### GIVEN ENTRIES

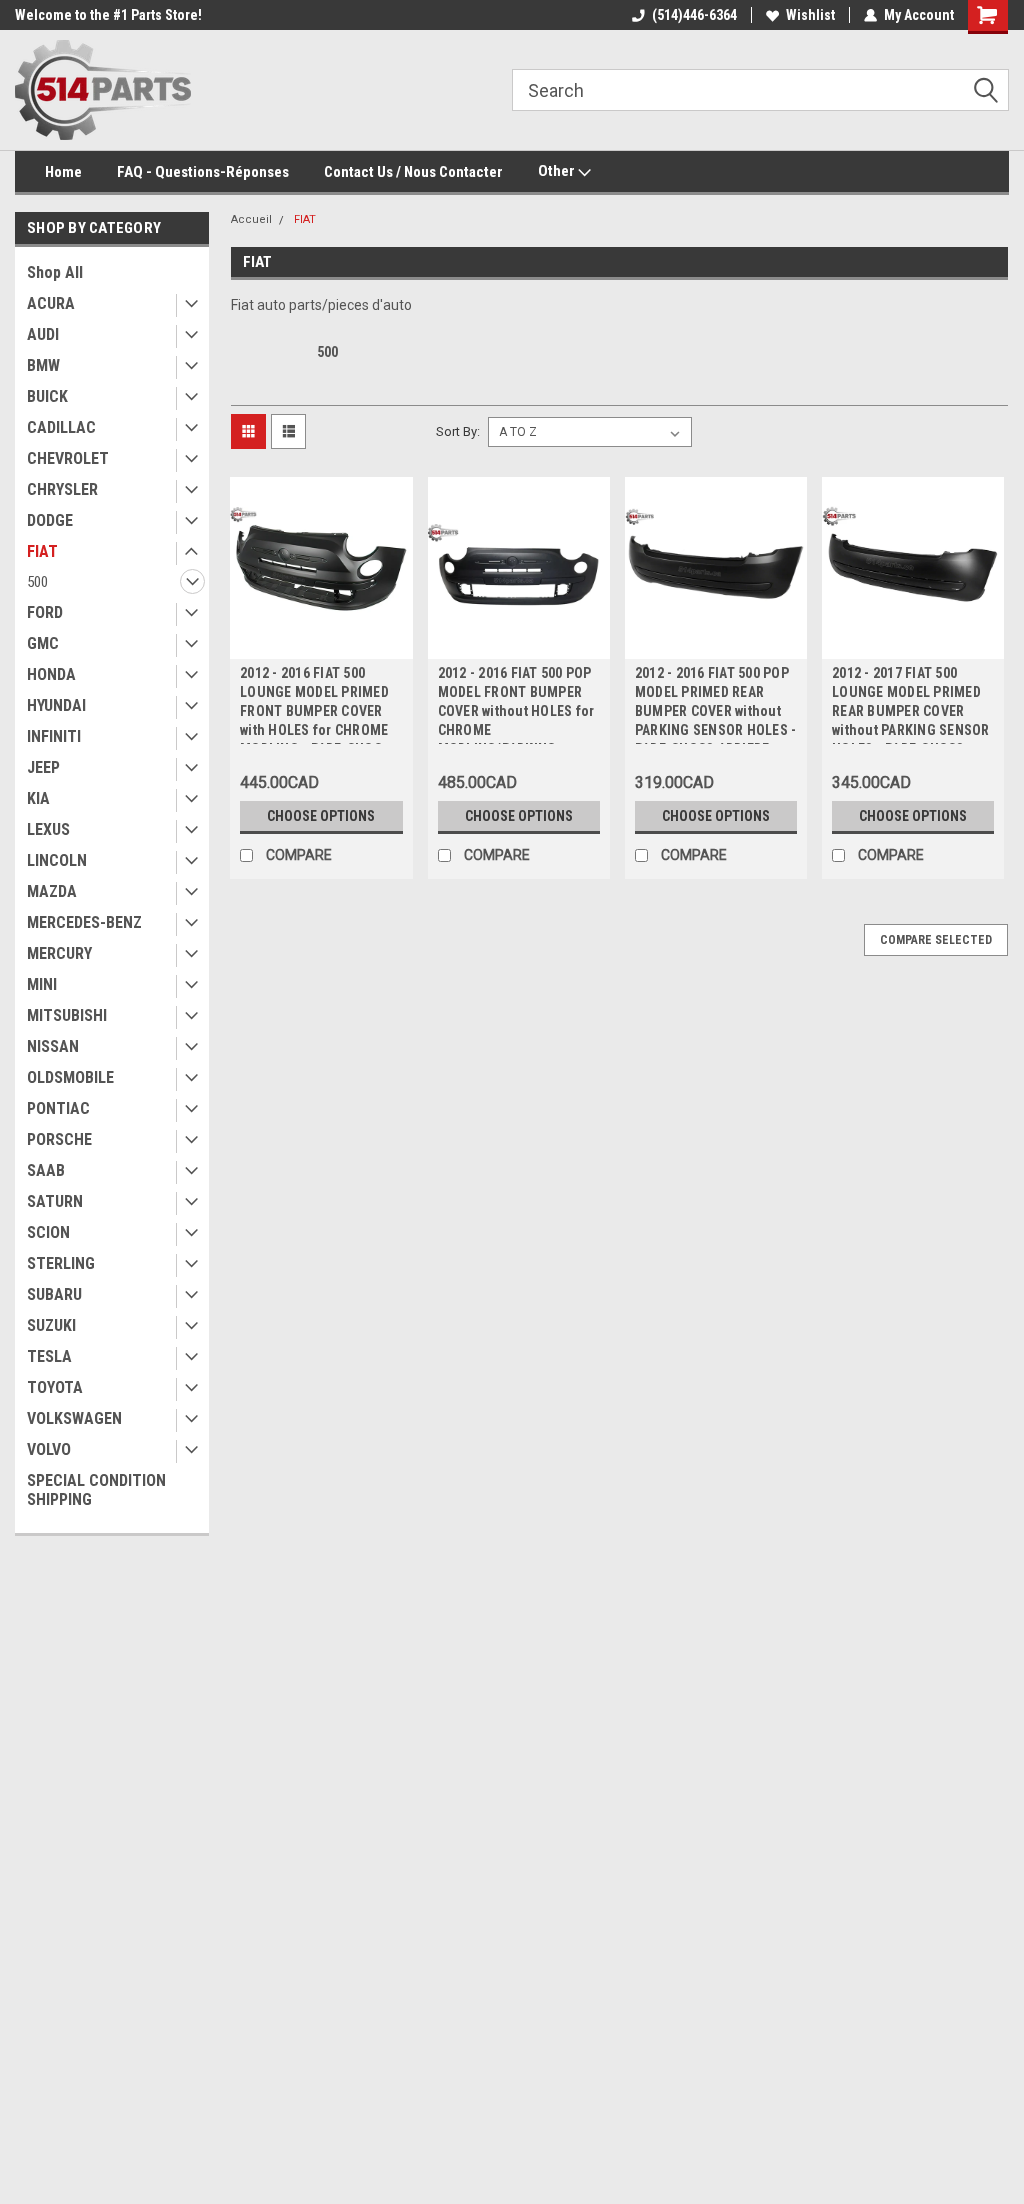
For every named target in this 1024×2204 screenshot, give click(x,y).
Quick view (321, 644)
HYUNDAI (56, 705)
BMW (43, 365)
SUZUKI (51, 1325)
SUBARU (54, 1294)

######

** WHAT IS NEEDED **
Every line above goes into the copy unchanged; the pictures do not.

** TASK OUTPUT **
For every named target in this 1024×2204 screenshot, give click(x,y).
Quick view (321, 644)
HYUNDAI (56, 705)
BMW (43, 365)
SUZUKI (51, 1325)
SUBARU (54, 1294)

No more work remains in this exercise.